Jobs are out there, and a four-year degree isn’t necessary to get started on a high-wage career path.

In Washington state, for example, electricians make an average wage of $33 per hour, or just under $70,000 per year, according to data from the United States Bureau of Labor Statistics. They top out at around $100,000 per year. Heavy equipment mechanics bring in more than $53,000, on average, while the median salary for plumbers, pipefitters and steamfitters is $58,000.

That’s good money, even if you don’t factor in the savings from not needing to pay university-level tuition.

Local organizations make workforce development a priority

Whatcom Business Alliance, a nonprofit membership organization, works to promote local business success and community prosperity in positive ways. In early 2018, WBA began an effort to bring attention to the importance of local workforce development, engaging with employers, educators, parents and other stakeholders.

One of the ways WBA plans to address workforce development is through its newly launched YESWhatcom.com recruitment portal, which aspires to help Whatcom County employers meet workforce needs while assisting local youth and other emergent workers in developing valuable career skills.

YES Whatcom was designed to connect local workers to some of the many paths to a great career, including trade jobs, apprenticeships, immersive learning opportunities, the Junior Achievement job shadow system and more. Operating under the umbrella of WBA’s Youth Engagement Initiative, YES Whatcom also aims to ensure that businesses have access to templates for creating their own internships and that schools have the information they need to direct youth to quick-start career options after high school.

A business-driven solution to workforce development

Paid training is part of the culture at Birch Equipment

Bellingham-based Birch Equipment has been building its workforce for years through extensive training and opportunities for development and advancement. Company leaders see great advantage in working with Whatcom Business Alliance on programs such as this, said Cara Buckingham, Birch Equipment’s information director.

“Both the Youth Engagement Initiative and YES Whatcom are business-driven,” Buckingham said. “They highlight the magic of entrepreneurship and the dynamic work cultures that have always been positive forces in our community and state.”

Through the platform, businesses should be able to build direct relationships with area school districts to find innovative ways to prepare, train and attract up-and-coming talent.

“A lot of energy is being spent to educate kids and families about diverse career pathways and to spread the word about the depth of local opportunities for jobs, apprenticeships, work-based learning programs and more,” Buckingham said.

June 20 community meeting set to share YES Whatcom goals

Educators, business representatives, parents, students and other interested individuals are invited to an informational meeting at 10 a.m.
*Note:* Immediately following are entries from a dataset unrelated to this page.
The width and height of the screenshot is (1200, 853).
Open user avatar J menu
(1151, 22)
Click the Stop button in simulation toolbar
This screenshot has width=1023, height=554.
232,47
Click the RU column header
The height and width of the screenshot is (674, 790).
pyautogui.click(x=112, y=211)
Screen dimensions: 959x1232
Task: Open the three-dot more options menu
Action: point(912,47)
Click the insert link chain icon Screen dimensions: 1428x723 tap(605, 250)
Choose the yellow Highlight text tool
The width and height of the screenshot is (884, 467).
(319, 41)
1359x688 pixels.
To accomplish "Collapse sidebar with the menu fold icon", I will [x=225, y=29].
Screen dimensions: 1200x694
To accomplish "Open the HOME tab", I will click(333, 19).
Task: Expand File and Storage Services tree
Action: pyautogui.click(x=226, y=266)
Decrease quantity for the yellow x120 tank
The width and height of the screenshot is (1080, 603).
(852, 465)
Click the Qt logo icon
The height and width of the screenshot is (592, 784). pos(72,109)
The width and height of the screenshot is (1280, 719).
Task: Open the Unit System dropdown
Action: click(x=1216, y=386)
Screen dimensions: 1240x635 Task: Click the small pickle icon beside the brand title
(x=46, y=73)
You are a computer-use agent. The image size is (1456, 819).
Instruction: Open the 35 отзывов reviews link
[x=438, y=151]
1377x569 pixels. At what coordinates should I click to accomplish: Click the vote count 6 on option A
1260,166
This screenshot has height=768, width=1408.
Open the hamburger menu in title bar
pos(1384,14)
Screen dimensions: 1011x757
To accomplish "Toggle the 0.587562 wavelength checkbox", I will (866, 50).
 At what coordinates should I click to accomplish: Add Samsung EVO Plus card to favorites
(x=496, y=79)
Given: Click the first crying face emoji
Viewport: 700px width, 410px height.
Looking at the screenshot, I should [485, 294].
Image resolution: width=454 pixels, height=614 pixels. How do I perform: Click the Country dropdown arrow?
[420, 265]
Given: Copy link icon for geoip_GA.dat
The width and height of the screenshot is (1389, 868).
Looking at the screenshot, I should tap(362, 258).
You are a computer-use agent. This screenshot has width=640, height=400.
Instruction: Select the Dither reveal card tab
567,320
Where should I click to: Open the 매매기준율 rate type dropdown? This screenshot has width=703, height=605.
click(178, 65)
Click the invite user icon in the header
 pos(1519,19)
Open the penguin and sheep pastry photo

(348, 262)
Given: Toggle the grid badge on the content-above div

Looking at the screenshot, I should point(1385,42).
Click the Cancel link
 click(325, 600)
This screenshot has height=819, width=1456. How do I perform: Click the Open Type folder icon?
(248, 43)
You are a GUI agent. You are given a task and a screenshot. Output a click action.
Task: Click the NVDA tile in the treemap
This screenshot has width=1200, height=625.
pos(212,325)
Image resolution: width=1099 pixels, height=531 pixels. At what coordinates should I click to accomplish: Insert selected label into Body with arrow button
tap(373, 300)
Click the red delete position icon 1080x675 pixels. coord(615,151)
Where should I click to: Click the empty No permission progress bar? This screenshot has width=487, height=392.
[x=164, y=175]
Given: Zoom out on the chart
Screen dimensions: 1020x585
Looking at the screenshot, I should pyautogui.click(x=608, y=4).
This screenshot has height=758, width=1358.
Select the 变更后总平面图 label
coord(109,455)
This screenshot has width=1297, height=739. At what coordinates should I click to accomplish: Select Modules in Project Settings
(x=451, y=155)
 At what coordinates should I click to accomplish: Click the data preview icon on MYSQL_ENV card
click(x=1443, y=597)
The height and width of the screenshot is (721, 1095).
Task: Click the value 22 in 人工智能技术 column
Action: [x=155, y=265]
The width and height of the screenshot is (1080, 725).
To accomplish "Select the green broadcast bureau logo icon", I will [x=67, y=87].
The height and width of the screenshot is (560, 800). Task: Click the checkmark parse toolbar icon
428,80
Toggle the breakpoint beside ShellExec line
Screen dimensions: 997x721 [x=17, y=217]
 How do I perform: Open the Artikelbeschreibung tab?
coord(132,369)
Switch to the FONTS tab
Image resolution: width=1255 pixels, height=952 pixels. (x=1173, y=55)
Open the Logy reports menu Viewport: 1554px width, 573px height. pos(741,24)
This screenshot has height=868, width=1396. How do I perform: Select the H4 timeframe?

Thursday, June 20, to learn more about the YES Whatcom program and how it fits with business and workforce development goals in Whatcom County. The meeting will be held at the Ferndale Library. Buckingham, from Birch Equipment, will be speaking at the event along with WBA Board member Laura McKinney, who is the human resources, government affairs and public relations manager at Alcoa Intalco Works.

“I know that employers in our community have had a difficult time engaging with students,” McKinney said. “At the same time, youth in our community often ask how they can get a job at prime employers in Whatcom County. That’s where YESWhatcom.com can help; we hope that the YES Whatcom website will be used to build a bridge between students and employers.”

Some key employers in Bellingham, Lynden, Ferndale and throughout Whatcom County have entry-level job openings listed on YESWhatcom.com’s job board:

  • Alcoa Intalco Works is hiring full-time production laborers.
  • Enfield Farms needs case handlers.
  • Custom Concrete is looking for concrete laborers.
  • Samson Rope is hiring machine operators.
  • Christian Health Care Center is offering free training for healthcare careers.
  • Birch Equipment is hiring a store representative.

“We hope to instill a sense of lifelong learning in our kids here in Whatcom County,” McKinney said. “Local youth can get experience and start their career path with local employers. Connecting employers with the workforce of the future provides ample opportunities for growth and development, not only for Whatcom businesses but also for our many talented and hard-working youth. If you’re a critical thinker, if you can follow directions, if you can show up to work and be drug-free, Whatcom County employers are ready to help you get started and teach you what you need to know.”